Czy planujesz te rozwiązania stosować do dzisiejszych coraz bardziej popularnych modułów 3 i 5 ledowych ?

: piątek 17 gru 2010, 20:01
autor: Saul
df pisze:Saul napisał/a:
Używając gotowego driverka 8*AMC można stworzyć w miarę tanią opcję, z kontrolą temperatury, do zasilania XM-L. Driverek nie zmienia praktycznie swoich rozmiarów. Pigułę z powierzchnią procka można połączyć np. przy pomocy miedzianej kostki. Mam spreparowany taki układ. Kalibracji dokonuję w temp. pokojowej, a w sofcie mam tylko offset dla różnych progów.

A w jaki sposób zrealizowałeś regulację temperatury?
Na razie temperaturę kontroluję w bardzo prosty sposób. Po przekroczeniu progu zmieniam tryb na niższy. Sprawdzam po czasie czy temp. rośnie, jeśli tak to ponownie zmieniam tryb na niższy. Działa to w jedną stronę, czyli po wystygnięciu nie przeskakuje do wyższego trybu. Oczywiście taka opcja działa tylko przy założeniu, że tryby są rozłożone prądowo narastająco (np. 1-10%, 2-50%, 3-80%, 4-100%).

Co innego jednak opracować sterownik z kontrolą temperatury pod konkretny wyrób (po testach parametry można ustawić na sztywno), a co innego przygotować uniwersalny produkt "dla mas", do wykorzystania w różnych warunkach. :-)
Jedyny prosty pomysł jaki mi przychodzi od głowy to kalibracja i zapis wartości dla temp. pokojowej do pamięci. Następnie utworzenie tablicy wartości offsetu dla kilkunastu-kilkudziesięciu progów. Kolejne progi byłyby oddalone np. o ~4*C.
Teraz wystarczyłoby zrobić w setupie opcję wyboru progu gdzie np. każdy błysk oznaczałby +4*C w stosunku do temp. pokojowej. Np. akceptacja po 8 błysku oznaczałaby 8 x 4*C + temp. pokojowa = ~52*C
Jeśli użytkownik stwierdziłby po testach, że jednak próg mu nie odpowiada to w każdej chwili może zmienić w górę lub w dół. W ten sposób będzie szansa na właściwe ustawienie progu, niezależnie od tego gdzie będzie zamontowany termistor. Odstępy między progami nie muszą być precyzyjnie wyznaczone. Moim zdaniem jak będzie nawet rozrzut między 3 a 5*C to będzie OK.
Oczywiście najlepiej aby użytkownik podczas takiej kalibracji mierzył temp. jakimś niezależnym miernikiem w okolicach diody (ew. na obudowie; w zależności od konstrukcji lampy) i na tej podstawie dobierał próg zadziałania zabezpieczenia termicznego.

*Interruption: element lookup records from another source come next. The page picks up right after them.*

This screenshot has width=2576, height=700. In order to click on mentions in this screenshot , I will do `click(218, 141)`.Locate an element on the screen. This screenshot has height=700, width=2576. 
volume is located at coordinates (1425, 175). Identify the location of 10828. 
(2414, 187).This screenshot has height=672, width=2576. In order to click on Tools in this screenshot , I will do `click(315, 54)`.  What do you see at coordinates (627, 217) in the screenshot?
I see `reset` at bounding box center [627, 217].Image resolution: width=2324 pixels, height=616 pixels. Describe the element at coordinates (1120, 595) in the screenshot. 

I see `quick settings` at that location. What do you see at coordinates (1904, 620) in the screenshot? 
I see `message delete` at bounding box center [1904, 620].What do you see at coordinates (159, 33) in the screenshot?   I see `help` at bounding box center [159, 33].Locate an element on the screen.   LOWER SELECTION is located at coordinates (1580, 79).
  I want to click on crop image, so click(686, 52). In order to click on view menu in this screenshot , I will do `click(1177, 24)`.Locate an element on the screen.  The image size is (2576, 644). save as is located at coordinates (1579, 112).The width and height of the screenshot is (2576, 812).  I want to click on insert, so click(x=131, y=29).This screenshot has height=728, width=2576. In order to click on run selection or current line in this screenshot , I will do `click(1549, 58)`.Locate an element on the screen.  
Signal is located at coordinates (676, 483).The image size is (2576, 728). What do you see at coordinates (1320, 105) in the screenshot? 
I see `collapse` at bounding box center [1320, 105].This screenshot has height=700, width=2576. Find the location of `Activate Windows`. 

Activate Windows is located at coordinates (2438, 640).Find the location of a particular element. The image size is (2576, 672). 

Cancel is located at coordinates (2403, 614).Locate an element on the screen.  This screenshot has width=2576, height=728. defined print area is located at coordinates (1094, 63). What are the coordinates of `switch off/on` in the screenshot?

: czwartek 23 gru 2010, 22:23
autor: EdiM
Witam
Pomysł z pomiarem temperatury w procku ma kilka wad.
1. Mierzymy temperaturę płytki na której mamy driver, jak rozumiem domyślnie AMC, czyli im wyższe napięcie tym większa moc tracona w driverze i goręcej na płytce, a na diodzie LED bez zmian.
2. Słaba dokładność pomiaru.

Niestety napięcie referencyjne takich procesorków jest mało dokładne. Ja też stosuję termistor podłączony bezpośrednio do masy i opornik do zasilania, natomiast napięcie zasilania jako referencję.
Co do samego algorytmu, to coś takiego, że powyżej pewnej temperatury zaczynamy obniżać, czyli działanie z jednym progiem nie jest zbyt dobre. Niestety ja też w ostatnim sofcie coś takiego byłem zmuszony zastosować, ze względu na brak wystarczającego miejsca w pamięci na kod. Wcześniej z powodzeniem stosowałem coś takiego, że jasność zależała bezpośrednio od wskazań ADC w pewnym zakresie. Czyli np. od 100% dla 70 stopni do 5% przy 80 stopniach. Niestety wymagało to trochę więcej obliczeń na liczbach dłuższych niż bajt i po prostu brakło w tym sofcie miejsca.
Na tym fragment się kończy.